Information provided:
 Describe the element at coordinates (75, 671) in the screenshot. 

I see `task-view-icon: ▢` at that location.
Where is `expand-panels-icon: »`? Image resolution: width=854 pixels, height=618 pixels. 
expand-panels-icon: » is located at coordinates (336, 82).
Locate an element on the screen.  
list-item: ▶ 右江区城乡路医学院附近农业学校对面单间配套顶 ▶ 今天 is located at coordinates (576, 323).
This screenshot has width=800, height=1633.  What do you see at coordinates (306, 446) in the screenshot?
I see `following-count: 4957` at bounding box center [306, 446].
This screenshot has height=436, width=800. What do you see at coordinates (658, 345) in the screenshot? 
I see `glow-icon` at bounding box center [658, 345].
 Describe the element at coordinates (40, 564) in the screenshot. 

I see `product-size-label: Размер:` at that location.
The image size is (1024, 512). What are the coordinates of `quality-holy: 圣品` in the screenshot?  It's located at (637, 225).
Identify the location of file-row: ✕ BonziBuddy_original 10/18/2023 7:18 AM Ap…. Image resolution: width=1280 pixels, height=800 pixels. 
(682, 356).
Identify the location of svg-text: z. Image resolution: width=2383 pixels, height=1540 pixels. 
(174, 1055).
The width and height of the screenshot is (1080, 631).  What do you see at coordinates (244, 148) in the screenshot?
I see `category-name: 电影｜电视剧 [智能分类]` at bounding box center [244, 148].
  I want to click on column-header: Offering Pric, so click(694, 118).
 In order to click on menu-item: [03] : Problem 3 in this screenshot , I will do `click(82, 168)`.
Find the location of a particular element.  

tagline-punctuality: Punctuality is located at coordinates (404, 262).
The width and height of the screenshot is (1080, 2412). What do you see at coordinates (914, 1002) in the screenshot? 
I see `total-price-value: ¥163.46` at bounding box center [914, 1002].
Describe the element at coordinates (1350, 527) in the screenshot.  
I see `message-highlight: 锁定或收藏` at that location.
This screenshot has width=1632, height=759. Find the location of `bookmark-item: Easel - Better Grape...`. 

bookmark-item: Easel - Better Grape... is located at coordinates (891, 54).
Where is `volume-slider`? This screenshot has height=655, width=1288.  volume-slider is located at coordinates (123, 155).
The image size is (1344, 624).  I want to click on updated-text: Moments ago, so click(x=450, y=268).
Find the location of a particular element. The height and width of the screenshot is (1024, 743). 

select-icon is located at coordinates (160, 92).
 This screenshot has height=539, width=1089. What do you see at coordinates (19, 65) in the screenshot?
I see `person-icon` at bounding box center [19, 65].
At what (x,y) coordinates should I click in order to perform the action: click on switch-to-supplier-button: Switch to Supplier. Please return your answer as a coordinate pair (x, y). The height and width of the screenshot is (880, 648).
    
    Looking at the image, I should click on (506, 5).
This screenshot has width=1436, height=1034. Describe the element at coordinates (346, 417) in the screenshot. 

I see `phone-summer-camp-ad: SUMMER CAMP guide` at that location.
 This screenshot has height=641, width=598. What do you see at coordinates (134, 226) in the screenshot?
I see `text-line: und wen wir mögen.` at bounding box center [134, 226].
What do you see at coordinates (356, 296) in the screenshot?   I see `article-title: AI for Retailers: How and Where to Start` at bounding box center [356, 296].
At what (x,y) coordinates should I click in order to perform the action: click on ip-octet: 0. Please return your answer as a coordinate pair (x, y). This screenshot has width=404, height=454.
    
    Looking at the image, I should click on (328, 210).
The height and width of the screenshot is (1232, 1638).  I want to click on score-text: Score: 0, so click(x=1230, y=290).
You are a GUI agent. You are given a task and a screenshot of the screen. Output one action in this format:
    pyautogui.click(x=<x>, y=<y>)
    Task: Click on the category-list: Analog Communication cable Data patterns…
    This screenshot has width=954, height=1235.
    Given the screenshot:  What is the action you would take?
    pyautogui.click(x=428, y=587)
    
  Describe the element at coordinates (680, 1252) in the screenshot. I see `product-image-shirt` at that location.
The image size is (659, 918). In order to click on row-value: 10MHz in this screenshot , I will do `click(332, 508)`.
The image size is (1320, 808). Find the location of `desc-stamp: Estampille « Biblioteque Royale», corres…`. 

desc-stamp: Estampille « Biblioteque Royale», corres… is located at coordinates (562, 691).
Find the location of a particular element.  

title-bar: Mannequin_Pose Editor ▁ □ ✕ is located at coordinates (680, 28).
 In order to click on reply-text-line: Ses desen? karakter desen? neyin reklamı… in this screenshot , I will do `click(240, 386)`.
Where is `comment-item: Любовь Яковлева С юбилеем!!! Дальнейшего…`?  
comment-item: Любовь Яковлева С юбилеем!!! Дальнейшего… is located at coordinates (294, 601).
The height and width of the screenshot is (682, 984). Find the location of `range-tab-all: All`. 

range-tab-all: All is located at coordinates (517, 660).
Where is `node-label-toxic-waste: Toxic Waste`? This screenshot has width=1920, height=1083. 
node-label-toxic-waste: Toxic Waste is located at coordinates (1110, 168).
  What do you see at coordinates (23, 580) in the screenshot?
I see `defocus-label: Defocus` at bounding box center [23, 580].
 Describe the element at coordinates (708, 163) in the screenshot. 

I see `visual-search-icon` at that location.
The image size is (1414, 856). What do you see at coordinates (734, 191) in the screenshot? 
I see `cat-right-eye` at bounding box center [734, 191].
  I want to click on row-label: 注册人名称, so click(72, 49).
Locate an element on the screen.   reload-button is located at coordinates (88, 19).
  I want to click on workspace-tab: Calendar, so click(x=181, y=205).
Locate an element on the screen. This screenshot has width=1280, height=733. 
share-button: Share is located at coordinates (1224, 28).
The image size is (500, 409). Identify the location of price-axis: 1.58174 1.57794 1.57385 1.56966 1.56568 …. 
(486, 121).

What the task asks:
Copy the data above line for line, with no changes.

Written response:
 Describe the element at coordinates (75, 671) in the screenshot. 

I see `task-view-icon: ▢` at that location.
Where is `expand-panels-icon: »`? Image resolution: width=854 pixels, height=618 pixels. 
expand-panels-icon: » is located at coordinates (336, 82).
Locate an element on the screen.  
list-item: ▶ 右江区城乡路医学院附近农业学校对面单间配套顶 ▶ 今天 is located at coordinates (576, 323).
This screenshot has width=800, height=1633.  What do you see at coordinates (306, 446) in the screenshot?
I see `following-count: 4957` at bounding box center [306, 446].
This screenshot has height=436, width=800. What do you see at coordinates (658, 345) in the screenshot? 
I see `glow-icon` at bounding box center [658, 345].
 Describe the element at coordinates (40, 564) in the screenshot. 

I see `product-size-label: Размер:` at that location.
The image size is (1024, 512). What are the coordinates of `quality-holy: 圣品` in the screenshot?  It's located at (637, 225).
Identify the location of file-row: ✕ BonziBuddy_original 10/18/2023 7:18 AM Ap…. Image resolution: width=1280 pixels, height=800 pixels. 
(682, 356).
Identify the location of svg-text: z. Image resolution: width=2383 pixels, height=1540 pixels. 
(174, 1055).
The width and height of the screenshot is (1080, 631).  What do you see at coordinates (244, 148) in the screenshot?
I see `category-name: 电影｜电视剧 [智能分类]` at bounding box center [244, 148].
  I want to click on column-header: Offering Pric, so click(694, 118).
 In order to click on menu-item: [03] : Problem 3 in this screenshot , I will do `click(82, 168)`.
Find the location of a particular element.  

tagline-punctuality: Punctuality is located at coordinates (404, 262).
The width and height of the screenshot is (1080, 2412). What do you see at coordinates (914, 1002) in the screenshot? 
I see `total-price-value: ¥163.46` at bounding box center [914, 1002].
Describe the element at coordinates (1350, 527) in the screenshot.  
I see `message-highlight: 锁定或收藏` at that location.
This screenshot has width=1632, height=759. Find the location of `bookmark-item: Easel - Better Grape...`. 

bookmark-item: Easel - Better Grape... is located at coordinates (891, 54).
Where is `volume-slider`? This screenshot has height=655, width=1288.  volume-slider is located at coordinates (123, 155).
The image size is (1344, 624).  I want to click on updated-text: Moments ago, so click(x=450, y=268).
Find the location of a particular element. The height and width of the screenshot is (1024, 743). 

select-icon is located at coordinates (160, 92).
 This screenshot has height=539, width=1089. What do you see at coordinates (19, 65) in the screenshot?
I see `person-icon` at bounding box center [19, 65].
At what (x,y) coordinates should I click in order to perform the action: click on switch-to-supplier-button: Switch to Supplier. Please return your answer as a coordinate pair (x, y). The height and width of the screenshot is (880, 648).
    
    Looking at the image, I should click on (506, 5).
This screenshot has width=1436, height=1034. Describe the element at coordinates (346, 417) in the screenshot. 

I see `phone-summer-camp-ad: SUMMER CAMP guide` at that location.
 This screenshot has height=641, width=598. What do you see at coordinates (134, 226) in the screenshot?
I see `text-line: und wen wir mögen.` at bounding box center [134, 226].
What do you see at coordinates (356, 296) in the screenshot?   I see `article-title: AI for Retailers: How and Where to Start` at bounding box center [356, 296].
At what (x,y) coordinates should I click in order to perform the action: click on ip-octet: 0. Please return your answer as a coordinate pair (x, y). This screenshot has width=404, height=454.
    
    Looking at the image, I should click on (328, 210).
The height and width of the screenshot is (1232, 1638).  I want to click on score-text: Score: 0, so click(x=1230, y=290).
You are a GUI agent. You are given a task and a screenshot of the screen. Output one action in this format:
    pyautogui.click(x=<x>, y=<y>)
    Task: Click on the category-list: Analog Communication cable Data patterns…
    This screenshot has width=954, height=1235.
    Given the screenshot:  What is the action you would take?
    pyautogui.click(x=428, y=587)
    
  Describe the element at coordinates (680, 1252) in the screenshot. I see `product-image-shirt` at that location.
The image size is (659, 918). In order to click on row-value: 10MHz in this screenshot , I will do `click(332, 508)`.
The image size is (1320, 808). Find the location of `desc-stamp: Estampille « Biblioteque Royale», corres…`. 

desc-stamp: Estampille « Biblioteque Royale», corres… is located at coordinates (562, 691).
Find the location of a particular element.  

title-bar: Mannequin_Pose Editor ▁ □ ✕ is located at coordinates (680, 28).
 In order to click on reply-text-line: Ses desen? karakter desen? neyin reklamı… in this screenshot , I will do `click(240, 386)`.
Where is `comment-item: Любовь Яковлева С юбилеем!!! Дальнейшего…`?  
comment-item: Любовь Яковлева С юбилеем!!! Дальнейшего… is located at coordinates (294, 601).
The height and width of the screenshot is (682, 984). Find the location of `range-tab-all: All`. 

range-tab-all: All is located at coordinates (517, 660).
Where is `node-label-toxic-waste: Toxic Waste`? This screenshot has width=1920, height=1083. 
node-label-toxic-waste: Toxic Waste is located at coordinates (1110, 168).
  What do you see at coordinates (23, 580) in the screenshot?
I see `defocus-label: Defocus` at bounding box center [23, 580].
 Describe the element at coordinates (708, 163) in the screenshot. 

I see `visual-search-icon` at that location.
The image size is (1414, 856). What do you see at coordinates (734, 191) in the screenshot? 
I see `cat-right-eye` at bounding box center [734, 191].
  I want to click on row-label: 注册人名称, so click(72, 49).
Locate an element on the screen.   reload-button is located at coordinates (88, 19).
  I want to click on workspace-tab: Calendar, so click(x=181, y=205).
Locate an element on the screen. This screenshot has width=1280, height=733. 
share-button: Share is located at coordinates (1224, 28).
The image size is (500, 409). Identify the location of price-axis: 1.58174 1.57794 1.57385 1.56966 1.56568 …. 
(486, 121).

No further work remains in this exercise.